══ RECORDS SUPPLIED

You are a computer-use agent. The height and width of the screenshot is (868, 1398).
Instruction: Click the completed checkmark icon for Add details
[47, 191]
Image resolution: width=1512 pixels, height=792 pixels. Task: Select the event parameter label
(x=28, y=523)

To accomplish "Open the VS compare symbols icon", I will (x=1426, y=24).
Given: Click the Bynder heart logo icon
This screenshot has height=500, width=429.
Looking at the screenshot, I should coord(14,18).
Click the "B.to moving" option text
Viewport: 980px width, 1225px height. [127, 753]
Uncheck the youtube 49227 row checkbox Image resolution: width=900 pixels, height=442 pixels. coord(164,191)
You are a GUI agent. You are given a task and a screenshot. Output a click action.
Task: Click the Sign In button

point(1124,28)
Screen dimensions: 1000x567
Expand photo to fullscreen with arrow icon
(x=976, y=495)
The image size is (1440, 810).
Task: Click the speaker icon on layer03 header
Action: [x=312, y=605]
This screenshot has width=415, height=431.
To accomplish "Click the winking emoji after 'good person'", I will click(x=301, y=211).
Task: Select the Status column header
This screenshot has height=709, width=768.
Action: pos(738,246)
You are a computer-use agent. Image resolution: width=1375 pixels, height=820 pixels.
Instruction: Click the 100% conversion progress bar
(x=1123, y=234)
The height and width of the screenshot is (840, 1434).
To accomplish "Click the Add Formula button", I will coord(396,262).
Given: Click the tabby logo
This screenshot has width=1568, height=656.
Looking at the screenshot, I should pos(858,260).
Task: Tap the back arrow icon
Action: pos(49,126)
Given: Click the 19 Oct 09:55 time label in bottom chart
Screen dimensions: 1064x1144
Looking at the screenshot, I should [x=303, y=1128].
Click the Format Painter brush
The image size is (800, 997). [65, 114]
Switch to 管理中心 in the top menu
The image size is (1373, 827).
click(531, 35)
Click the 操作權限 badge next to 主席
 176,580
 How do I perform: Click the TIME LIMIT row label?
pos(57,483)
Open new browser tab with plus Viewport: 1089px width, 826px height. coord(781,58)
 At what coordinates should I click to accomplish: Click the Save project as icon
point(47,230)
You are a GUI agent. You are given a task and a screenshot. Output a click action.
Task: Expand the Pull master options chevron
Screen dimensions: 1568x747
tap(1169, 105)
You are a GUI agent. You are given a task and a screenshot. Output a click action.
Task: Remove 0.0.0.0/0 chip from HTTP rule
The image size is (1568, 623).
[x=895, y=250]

════

◆ **EXERCISE AIM**:
Render the items from the line containing "Uncheck the youtube" through the line containing "Action: pos(738,246)" as a JSON list of strings, one string per line, leaving out blank lines.

◆ **ANSWER BELOW**:
[
  "Uncheck the youtube 49227 row checkbox Image resolution: width=900 pixels, height=442 pixels. coord(164,191)",
  "You are a GUI agent. You are given a task and a screenshot. Output a click action.",
  "Task: Click the Sign In button",
  "point(1124,28)",
  "Screen dimensions: 1000x567",
  "Expand photo to fullscreen with arrow icon",
  "(x=976, y=495)",
  "The image size is (1440, 810).",
  "Task: Click the speaker icon on layer03 header",
  "Action: [x=312, y=605]",
  "This screenshot has width=415, height=431.",
  "To accomplish \"Click the winking emoji after 'good person'\", I will click(x=301, y=211).",
  "Task: Select the Status column header",
  "This screenshot has height=709, width=768.",
  "Action: pos(738,246)"
]